Первым вскочил в вагон солдат с мешком и чайником, за ним женщина в платке, потом какой-то добродушный солдатик, который только улыбался, высовывал свой узелочек над головами вверху и покрикивал:
— Легче, легче, родимые... Все огузья оборвете... Несколько времени все стояли молча в тесноте.
— Ну, и развязались языки, — сказал добродушный солдатик, оглядывая полки и ища, куда пристроить свой узелок.
— Да уж всех родителей помянули.
— Без этого нельзя.
— А зачем ругаться-то, — сказала женщина, разматывая съехавший на глаза платок, — что тебя, за язык, что ли, тянули.
— А куда ж ты без ругани нынче сунешься, — отозвался, недовольно покосившись на нее, солдат с чайником, утирая рукавом шинели пот с лица, как после тяжелой работы, — тут, когда все горло продерешь, тогда только и преткнешься.
— Молитву бы сотворил, — заметила старушка с лавки.
— Молитву... Что ж, тебя оглоблей, скажем, в бок саданули или не хуже теперешнего сундуком в рыло заехали, ты и будешь молитву читать... — сказал какой-то угрюмый солдат от окна.
— Двинул матом как следует, вот и ладно.
— На что лучше.
— И все нехорошими словами, — сказала старушка, не обратив внимания на слова угрюмого солдата, — Заместо того чтобы перекреститься перед дорогой, он по-матерному.
— Это у нас заместо господи благослови идет, — сказал солдат с чайником.
— Вот, вот...
— Это, брат, для всего годится, — лошадь ли подогнать, в вагон ли пробиться — и везде тебя понимают.
— В лучшем виде.
— Как же, иной раз просишь честью: господа, дозвольте пройтись — ни черта, как уши свинцом залили. Потом как двинешь — сразу прочистится.
— Момент.
— Нешто можно без ругани, — сказал угрюмый солдат, — они уж природу кверху тормашками хотят перевернуть.

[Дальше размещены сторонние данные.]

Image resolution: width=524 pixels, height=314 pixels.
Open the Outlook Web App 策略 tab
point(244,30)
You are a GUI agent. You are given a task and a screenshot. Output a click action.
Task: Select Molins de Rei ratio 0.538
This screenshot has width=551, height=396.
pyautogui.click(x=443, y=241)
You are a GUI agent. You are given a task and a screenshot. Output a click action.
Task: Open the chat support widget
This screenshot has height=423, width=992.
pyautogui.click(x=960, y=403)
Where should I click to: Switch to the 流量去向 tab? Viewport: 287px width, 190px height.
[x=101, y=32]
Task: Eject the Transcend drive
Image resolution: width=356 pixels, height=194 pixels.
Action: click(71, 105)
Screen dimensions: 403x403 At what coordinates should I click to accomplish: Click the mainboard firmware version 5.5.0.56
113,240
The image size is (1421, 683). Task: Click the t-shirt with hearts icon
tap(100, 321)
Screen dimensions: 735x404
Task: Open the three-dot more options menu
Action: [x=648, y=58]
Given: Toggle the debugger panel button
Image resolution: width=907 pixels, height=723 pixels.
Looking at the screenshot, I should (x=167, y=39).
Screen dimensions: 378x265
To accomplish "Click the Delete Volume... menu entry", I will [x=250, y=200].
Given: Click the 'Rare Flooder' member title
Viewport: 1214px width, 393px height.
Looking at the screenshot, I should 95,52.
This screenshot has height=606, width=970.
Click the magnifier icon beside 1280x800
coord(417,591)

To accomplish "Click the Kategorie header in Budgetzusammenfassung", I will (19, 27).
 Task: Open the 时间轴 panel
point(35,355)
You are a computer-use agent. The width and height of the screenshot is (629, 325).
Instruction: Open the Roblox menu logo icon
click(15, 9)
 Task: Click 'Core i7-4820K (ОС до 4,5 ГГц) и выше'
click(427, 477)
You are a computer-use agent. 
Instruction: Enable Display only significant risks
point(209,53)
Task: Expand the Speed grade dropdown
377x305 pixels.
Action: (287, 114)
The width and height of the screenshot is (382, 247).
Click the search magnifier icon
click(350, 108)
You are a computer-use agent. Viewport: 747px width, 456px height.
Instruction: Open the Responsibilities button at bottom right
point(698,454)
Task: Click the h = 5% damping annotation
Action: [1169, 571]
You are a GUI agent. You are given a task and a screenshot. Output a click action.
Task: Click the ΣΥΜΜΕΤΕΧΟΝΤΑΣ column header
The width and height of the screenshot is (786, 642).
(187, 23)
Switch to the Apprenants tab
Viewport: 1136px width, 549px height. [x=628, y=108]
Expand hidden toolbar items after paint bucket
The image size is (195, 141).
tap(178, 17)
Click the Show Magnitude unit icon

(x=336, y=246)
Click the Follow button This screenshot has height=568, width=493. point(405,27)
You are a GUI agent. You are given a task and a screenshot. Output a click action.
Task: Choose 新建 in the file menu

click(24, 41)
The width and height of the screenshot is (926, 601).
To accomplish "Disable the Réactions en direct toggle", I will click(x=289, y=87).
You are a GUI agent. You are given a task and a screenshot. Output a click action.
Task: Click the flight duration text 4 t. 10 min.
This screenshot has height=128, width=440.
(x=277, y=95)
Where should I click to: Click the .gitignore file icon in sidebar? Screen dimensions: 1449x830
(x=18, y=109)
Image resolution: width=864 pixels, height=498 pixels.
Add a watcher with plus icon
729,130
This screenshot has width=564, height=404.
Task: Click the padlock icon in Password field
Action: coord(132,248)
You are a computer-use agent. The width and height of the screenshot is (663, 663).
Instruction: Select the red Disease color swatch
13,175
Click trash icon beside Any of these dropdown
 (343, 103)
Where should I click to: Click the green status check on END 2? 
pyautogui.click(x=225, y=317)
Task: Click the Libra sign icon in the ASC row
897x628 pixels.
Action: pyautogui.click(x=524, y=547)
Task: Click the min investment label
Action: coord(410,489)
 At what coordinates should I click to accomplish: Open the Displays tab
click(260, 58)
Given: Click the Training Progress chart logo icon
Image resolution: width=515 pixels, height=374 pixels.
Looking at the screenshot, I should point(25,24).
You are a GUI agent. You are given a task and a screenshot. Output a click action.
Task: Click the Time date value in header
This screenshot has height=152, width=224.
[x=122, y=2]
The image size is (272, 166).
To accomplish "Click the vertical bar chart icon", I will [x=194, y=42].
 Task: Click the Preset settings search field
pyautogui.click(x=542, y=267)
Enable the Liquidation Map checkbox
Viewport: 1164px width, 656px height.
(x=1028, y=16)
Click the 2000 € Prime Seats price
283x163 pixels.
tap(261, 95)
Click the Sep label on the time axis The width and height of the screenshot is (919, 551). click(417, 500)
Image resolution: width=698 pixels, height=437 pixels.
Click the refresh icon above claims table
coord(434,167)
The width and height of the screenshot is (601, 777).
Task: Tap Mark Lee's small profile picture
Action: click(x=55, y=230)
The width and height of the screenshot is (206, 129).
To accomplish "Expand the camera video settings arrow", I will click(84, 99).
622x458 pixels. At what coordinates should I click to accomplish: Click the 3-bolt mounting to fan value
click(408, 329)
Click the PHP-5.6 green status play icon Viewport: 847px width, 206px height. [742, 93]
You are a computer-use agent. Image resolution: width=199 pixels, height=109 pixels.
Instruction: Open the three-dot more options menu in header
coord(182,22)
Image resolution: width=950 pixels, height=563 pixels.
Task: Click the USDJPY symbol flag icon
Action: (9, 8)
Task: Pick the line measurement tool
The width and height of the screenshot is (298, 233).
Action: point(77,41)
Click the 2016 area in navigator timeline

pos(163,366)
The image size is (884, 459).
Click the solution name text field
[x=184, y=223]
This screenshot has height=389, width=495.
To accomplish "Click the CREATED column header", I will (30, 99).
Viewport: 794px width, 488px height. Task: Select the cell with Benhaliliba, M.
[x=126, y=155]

— А я вот на Кавказе служил, так там никак не ругаются, — сказал добродушный солдатик. Все некоторое время молчали.
— Что ж, они не люди, что ли?... — спросил угрюмый солдат, недовольно покосившись от своего окна.
— По-ихнему не понимаешь ни черта, вот и не ругаются, — может, когда он с тобой говорит, он тебя матом почем зря кроет.
— Нет, это верно, иностранцы слабы насчет этого.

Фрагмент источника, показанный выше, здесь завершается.